+++ PROVIDED RECORDS
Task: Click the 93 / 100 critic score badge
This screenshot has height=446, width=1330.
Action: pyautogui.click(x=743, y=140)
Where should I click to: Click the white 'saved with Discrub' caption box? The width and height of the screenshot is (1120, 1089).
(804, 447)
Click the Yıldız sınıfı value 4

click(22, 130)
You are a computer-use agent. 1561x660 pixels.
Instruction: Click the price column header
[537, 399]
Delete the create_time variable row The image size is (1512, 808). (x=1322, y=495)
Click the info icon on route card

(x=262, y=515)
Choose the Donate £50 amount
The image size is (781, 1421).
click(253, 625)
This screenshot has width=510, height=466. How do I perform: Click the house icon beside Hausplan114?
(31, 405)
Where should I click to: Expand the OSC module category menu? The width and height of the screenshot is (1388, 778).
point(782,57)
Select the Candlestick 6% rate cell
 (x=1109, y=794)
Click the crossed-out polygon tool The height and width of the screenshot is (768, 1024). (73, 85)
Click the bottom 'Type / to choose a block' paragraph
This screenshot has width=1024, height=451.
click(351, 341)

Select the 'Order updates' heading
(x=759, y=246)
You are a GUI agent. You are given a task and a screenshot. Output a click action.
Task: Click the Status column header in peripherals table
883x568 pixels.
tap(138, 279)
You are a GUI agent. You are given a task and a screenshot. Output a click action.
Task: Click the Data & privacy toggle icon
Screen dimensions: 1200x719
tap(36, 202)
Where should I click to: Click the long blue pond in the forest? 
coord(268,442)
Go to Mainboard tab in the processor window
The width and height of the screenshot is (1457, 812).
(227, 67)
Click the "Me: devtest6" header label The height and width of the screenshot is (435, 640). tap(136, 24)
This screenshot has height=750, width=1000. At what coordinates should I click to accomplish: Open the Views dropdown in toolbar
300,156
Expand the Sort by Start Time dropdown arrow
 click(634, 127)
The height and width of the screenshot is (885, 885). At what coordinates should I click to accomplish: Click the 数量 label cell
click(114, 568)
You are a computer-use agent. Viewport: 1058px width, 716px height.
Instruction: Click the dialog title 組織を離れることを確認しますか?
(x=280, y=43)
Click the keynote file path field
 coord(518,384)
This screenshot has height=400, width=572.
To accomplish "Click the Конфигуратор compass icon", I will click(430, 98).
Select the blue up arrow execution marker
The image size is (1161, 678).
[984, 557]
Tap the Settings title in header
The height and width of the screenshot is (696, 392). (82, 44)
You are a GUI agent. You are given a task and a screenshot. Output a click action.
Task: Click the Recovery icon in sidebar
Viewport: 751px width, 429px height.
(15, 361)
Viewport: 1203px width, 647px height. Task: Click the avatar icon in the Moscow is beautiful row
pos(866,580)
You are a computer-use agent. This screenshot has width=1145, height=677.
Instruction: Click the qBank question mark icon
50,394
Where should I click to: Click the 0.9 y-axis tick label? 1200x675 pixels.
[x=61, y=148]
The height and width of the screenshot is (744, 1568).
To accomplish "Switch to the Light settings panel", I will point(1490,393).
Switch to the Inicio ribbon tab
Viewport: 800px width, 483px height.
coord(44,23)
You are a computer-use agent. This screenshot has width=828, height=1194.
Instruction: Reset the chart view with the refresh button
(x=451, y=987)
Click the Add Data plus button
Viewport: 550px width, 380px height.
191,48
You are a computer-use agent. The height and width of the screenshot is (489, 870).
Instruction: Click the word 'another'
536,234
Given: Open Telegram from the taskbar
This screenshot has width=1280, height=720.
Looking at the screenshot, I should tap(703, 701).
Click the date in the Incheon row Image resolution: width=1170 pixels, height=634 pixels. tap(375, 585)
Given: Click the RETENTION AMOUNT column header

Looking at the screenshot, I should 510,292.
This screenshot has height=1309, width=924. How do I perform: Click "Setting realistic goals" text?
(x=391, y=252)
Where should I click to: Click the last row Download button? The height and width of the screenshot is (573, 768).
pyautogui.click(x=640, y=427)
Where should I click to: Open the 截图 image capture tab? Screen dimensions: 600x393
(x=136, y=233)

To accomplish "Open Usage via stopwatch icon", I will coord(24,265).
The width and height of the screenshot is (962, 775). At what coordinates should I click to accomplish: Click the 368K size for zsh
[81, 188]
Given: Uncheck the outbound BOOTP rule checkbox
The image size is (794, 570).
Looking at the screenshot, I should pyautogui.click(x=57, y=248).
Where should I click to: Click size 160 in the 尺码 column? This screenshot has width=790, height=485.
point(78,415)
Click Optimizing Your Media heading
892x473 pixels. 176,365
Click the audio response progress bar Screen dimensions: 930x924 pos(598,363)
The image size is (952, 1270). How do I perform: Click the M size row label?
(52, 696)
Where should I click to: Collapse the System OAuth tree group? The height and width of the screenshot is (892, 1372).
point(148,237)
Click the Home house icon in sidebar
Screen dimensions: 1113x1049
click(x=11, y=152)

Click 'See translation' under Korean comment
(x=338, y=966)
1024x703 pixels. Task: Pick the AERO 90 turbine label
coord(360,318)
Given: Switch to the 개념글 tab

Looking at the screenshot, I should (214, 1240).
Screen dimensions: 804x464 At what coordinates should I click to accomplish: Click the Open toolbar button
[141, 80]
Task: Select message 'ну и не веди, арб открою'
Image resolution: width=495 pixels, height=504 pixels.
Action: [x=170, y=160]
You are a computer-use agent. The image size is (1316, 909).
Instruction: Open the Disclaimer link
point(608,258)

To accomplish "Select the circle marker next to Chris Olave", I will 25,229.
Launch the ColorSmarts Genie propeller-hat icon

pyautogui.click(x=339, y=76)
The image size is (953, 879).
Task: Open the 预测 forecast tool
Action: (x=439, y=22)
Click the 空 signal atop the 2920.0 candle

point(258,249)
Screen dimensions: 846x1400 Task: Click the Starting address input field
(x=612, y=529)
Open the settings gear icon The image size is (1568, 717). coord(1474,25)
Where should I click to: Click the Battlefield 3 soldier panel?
++++++
→ EXERCISE INSTRUCTIONS: All lines of the material that contain the string "computer" are to be copied.

→ SOLVED EXERCISE:
You are a computer-use agent. 1561x660 pixels.
You are a computer-use agent. Viewport: 1058px width, 716px height.
You are a computer-use agent. This screenshot has width=1145, height=677.
You are a computer-use agent. This screenshot has width=828, height=1194.
You are a computer-use agent. The height and width of the screenshot is (489, 870).
You are a computer-use agent. The image size is (1316, 909).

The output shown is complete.